> [EXERCISE TASK A]: In the records, from the start through the line containing "Open the Ticketing", inclusive, swap "screenshot" for "image" and leave everything else unchanged.

> [TEXT PASSAGE]:

※

As for Paulson, at least he knew better from his years in “the game;”  he’s been doing the backstroke in shark infested waters since 1974. But his lame scolding last Sunday morning of Wall Street excess and his pleading for financial regulatory reform when he was the first hog at the trough in 2005 to the tune of $37MM, not to mention one of the key architects in 2004 pushing the  U.S. Securities and Exchange Commission to release the major investment houses from the net capital rule, requiring that brokerages hold reserve capital that limited their leverage and risk exposure, is unbearable. His book should be called “Exit Laughing” instead of “On the Brink.” He gave away $700 billion dollars of our money to his buddies (and brother!) to do as they wish with no more stringent requirement than signing the guestbook at a B & B. Yet here is David Gregory giving these two major airtime and hanging on their pearls of wisdom. Did he have the temerity to ask Greenspan, “ Hey Doc, what were you thinking? “ or ask Paulson, “ Umm Hank,  when you were writing the checks, did you think to, uh, maybe,  politely ask anybody what they planned to do with all our tax dollars? Or if they minded terribly to throw a few bucks to some hard-working small business owners and prudent real estate investors who also risk their own money?” Guess not…

Back to CNBC for a minute. Now I love looking at Mrs. Kushner (nee Ivanka Trump) as much as the next guy, but seriously, do they really expect us to believe that a 29 year old who has never worked through a real estate depression a la 1987, 1993, etc or has ever risked their own hard-earned capital in a deal can enlighten us about the future? Come’on. She might as well have sounded like the unintelligible teacher from Peanuts honking away off-camera and yet Joe Kernen would still stare at her doe-eyed. And come to think of it, where was Ron Insana (running back to the CNBC womb after cratering at SAC & his own private equity biz), Maria Bartiromo and the rest of the CNBC vaudevillians to question Greenspan or any Lehman, Bear, Goldman bonus babies during the 2004-2007 “irrational exuberance” when the dollar was tanking and home prices and per capita income were diverging faster than Brad and Angelina. Instead they offer us adoring stares at an oompa loompa-tinted mortgage salesman named Angelo. Why? IT’S ENTERTAINMENT! NOT JOURNALISM OR EVEN INFOTAINMENT. E-N-T-E-R-T-A-I-N-M-E-N-T!

※

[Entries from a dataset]
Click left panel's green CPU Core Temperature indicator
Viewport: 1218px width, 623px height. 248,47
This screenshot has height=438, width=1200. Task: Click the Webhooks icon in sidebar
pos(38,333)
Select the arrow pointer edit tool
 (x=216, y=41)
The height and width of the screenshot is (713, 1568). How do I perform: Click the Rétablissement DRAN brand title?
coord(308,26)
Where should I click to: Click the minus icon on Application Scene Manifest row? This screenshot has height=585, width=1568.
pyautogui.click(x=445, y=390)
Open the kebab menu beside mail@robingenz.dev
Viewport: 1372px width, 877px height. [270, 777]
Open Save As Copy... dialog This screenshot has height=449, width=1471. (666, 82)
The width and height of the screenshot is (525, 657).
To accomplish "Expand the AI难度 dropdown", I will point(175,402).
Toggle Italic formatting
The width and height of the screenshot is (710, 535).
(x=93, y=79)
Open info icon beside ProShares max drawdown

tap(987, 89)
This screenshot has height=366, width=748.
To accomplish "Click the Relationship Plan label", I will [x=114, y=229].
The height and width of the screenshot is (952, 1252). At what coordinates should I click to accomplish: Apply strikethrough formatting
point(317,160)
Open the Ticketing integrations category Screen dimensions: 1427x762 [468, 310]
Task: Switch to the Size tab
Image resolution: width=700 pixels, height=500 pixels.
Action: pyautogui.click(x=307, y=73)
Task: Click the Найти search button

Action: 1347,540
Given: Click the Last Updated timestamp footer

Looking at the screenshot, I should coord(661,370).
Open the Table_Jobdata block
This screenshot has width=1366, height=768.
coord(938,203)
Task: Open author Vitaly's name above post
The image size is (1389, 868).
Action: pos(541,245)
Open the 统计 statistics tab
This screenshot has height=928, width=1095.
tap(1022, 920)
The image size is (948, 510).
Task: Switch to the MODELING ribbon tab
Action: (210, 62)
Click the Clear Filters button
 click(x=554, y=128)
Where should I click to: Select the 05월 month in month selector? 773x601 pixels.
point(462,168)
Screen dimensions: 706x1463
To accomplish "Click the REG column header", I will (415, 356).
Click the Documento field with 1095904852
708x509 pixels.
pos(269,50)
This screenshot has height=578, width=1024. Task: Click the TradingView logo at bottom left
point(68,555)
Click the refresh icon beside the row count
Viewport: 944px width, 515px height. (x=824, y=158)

※

> [EXERCISE TASK B]: Write the next part of the rant about Paulson, Greenspan and CNBC, picking up after its last line.

> [WRITTEN ANSWER A]:
Click left panel's green CPU Core Temperature indicator
Viewport: 1218px width, 623px height. 248,47
This image has height=438, width=1200. Task: Click the Webhooks icon in sidebar
pos(38,333)
Select the arrow pointer edit tool
 (x=216, y=41)
The height and width of the image is (713, 1568). How do I perform: Click the Rétablissement DRAN brand title?
coord(308,26)
Where should I click to: Click the minus icon on Application Scene Manifest row? This image has height=585, width=1568.
pyautogui.click(x=445, y=390)
Open the kebab menu beside mail@robingenz.dev
Viewport: 1372px width, 877px height. [270, 777]
Open Save As Copy... dialog This image has height=449, width=1471. (666, 82)
The width and height of the image is (525, 657).
To accomplish "Expand the AI难度 dropdown", I will point(175,402).
Toggle Italic formatting
The width and height of the image is (710, 535).
(x=93, y=79)
Open info icon beside ProShares max drawdown

tap(987, 89)
This image has height=366, width=748.
To accomplish "Click the Relationship Plan label", I will [x=114, y=229].
The height and width of the image is (952, 1252). At what coordinates should I click to accomplish: Apply strikethrough formatting
point(317,160)
Open the Ticketing integrations category Screen dimensions: 1427x762 [468, 310]

> [WRITTEN ANSWER B]:
The dangerous problem is that all these talking heads with zero real world business experience pass themselves off as financial experts and unfortunately, some naive viewers mistakenly listen to these entertainers just because they take their jackets off and roll up their sleeves to look more credible. Remember: most of the guests on these shows are touts placed by paid PR reps who promise ad spending in return for face time for their clients. The name of this game is pay to play, especially any news organization owned by Murdoch such as the soon-to-be tabloid rag, Wall Street Journal – I expect to see Snookie topless on WSJ’s Page 3 any day now.

SO BEWARE OF WATCHING CNBC, MSNBC, FOXBUSINESS (that’s an oxymoron if I ever heard one) , Neil Cavuto’s Your World, BARTIROMO REPORT  et al for anything except passing time but definitely not for business advice; I already made that mistake. Remember Cramer’s infamous “Buy Bear Stearns” (thank you Jon Stewart) or Kudlow’s ridiculous ‘green shoots” mantra? What does that even mean when 16% of our eligible labor force is either unemployed or underemployed or just plain given up altogether? Not to mention skyrocketing commercial vacancies and household balance sheets that will take years to de-leverage?!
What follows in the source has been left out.